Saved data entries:
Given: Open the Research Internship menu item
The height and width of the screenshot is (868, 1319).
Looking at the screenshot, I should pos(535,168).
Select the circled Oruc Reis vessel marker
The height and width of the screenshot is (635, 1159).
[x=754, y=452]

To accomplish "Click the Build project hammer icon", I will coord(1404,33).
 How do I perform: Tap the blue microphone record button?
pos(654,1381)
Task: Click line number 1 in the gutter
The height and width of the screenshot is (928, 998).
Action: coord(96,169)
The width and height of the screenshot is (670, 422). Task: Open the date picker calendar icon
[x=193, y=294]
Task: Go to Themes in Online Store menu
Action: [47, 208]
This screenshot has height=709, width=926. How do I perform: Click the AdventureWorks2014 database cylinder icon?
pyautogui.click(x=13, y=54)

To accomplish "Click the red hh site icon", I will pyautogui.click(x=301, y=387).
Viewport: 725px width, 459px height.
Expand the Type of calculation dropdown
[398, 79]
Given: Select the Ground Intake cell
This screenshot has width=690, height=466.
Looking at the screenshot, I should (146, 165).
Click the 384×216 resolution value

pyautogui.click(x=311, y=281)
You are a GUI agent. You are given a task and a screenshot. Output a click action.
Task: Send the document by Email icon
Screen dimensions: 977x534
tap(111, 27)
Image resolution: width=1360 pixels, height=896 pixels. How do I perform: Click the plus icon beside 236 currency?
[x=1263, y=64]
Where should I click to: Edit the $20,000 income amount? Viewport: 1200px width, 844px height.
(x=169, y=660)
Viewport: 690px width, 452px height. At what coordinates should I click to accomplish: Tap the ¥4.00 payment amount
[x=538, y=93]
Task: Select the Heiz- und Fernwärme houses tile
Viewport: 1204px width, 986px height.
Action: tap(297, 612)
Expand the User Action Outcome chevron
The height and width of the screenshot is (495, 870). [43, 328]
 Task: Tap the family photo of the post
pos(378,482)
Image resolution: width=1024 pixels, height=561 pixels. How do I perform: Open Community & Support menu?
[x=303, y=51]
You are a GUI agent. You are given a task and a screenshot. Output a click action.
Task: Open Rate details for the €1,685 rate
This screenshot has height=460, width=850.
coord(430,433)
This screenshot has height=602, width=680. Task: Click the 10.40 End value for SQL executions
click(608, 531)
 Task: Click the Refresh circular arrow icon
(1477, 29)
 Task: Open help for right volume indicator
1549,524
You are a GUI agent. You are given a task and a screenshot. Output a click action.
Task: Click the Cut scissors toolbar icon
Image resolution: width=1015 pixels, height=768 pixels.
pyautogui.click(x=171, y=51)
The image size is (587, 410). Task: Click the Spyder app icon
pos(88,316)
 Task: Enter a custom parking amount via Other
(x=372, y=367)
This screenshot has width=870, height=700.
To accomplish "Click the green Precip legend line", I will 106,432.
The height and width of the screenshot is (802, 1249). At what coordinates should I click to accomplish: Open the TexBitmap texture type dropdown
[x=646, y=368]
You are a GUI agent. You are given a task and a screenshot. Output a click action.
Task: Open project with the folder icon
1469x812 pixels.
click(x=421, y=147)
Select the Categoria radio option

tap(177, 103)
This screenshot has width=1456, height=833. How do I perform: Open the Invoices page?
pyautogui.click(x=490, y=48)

What is required:
Your answer should contain every entry, transcribed exactly.

Solved exercise:
Given: Open the Research Internship menu item
The height and width of the screenshot is (868, 1319).
Looking at the screenshot, I should pos(535,168).
Select the circled Oruc Reis vessel marker
The height and width of the screenshot is (635, 1159).
[x=754, y=452]

To accomplish "Click the Build project hammer icon", I will coord(1404,33).
 How do I perform: Tap the blue microphone record button?
pos(654,1381)
Task: Click line number 1 in the gutter
The height and width of the screenshot is (928, 998).
Action: coord(96,169)
The width and height of the screenshot is (670, 422). Task: Open the date picker calendar icon
[x=193, y=294]
Task: Go to Themes in Online Store menu
Action: [47, 208]
This screenshot has height=709, width=926. How do I perform: Click the AdventureWorks2014 database cylinder icon?
pyautogui.click(x=13, y=54)

To accomplish "Click the red hh site icon", I will pyautogui.click(x=301, y=387).
Viewport: 725px width, 459px height.
Expand the Type of calculation dropdown
[398, 79]
Given: Select the Ground Intake cell
This screenshot has width=690, height=466.
Looking at the screenshot, I should (146, 165).
Click the 384×216 resolution value

pyautogui.click(x=311, y=281)
You are a GUI agent. You are given a task and a screenshot. Output a click action.
Task: Send the document by Email icon
Screen dimensions: 977x534
tap(111, 27)
Image resolution: width=1360 pixels, height=896 pixels. How do I perform: Click the plus icon beside 236 currency?
[x=1263, y=64]
Where should I click to: Edit the $20,000 income amount? Viewport: 1200px width, 844px height.
(x=169, y=660)
Viewport: 690px width, 452px height. At what coordinates should I click to accomplish: Tap the ¥4.00 payment amount
[x=538, y=93]
Task: Select the Heiz- und Fernwärme houses tile
Viewport: 1204px width, 986px height.
Action: tap(297, 612)
Expand the User Action Outcome chevron
The height and width of the screenshot is (495, 870). [43, 328]
 Task: Tap the family photo of the post
pos(378,482)
Image resolution: width=1024 pixels, height=561 pixels. How do I perform: Open Community & Support menu?
[x=303, y=51]
You are a GUI agent. You are given a task and a screenshot. Output a click action.
Task: Open Rate details for the €1,685 rate
This screenshot has height=460, width=850.
coord(430,433)
This screenshot has height=602, width=680. Task: Click the 10.40 End value for SQL executions
click(608, 531)
 Task: Click the Refresh circular arrow icon
(1477, 29)
 Task: Open help for right volume indicator
1549,524
You are a GUI agent. You are given a task and a screenshot. Output a click action.
Task: Click the Cut scissors toolbar icon
Image resolution: width=1015 pixels, height=768 pixels.
pyautogui.click(x=171, y=51)
The image size is (587, 410). Task: Click the Spyder app icon
pos(88,316)
 Task: Enter a custom parking amount via Other
(x=372, y=367)
This screenshot has width=870, height=700.
To accomplish "Click the green Precip legend line", I will 106,432.
The height and width of the screenshot is (802, 1249). At what coordinates should I click to accomplish: Open the TexBitmap texture type dropdown
[x=646, y=368]
You are a GUI agent. You are given a task and a screenshot. Output a click action.
Task: Open project with the folder icon
1469x812 pixels.
click(x=421, y=147)
Select the Categoria radio option

tap(177, 103)
This screenshot has width=1456, height=833. How do I perform: Open the Invoices page?
pyautogui.click(x=490, y=48)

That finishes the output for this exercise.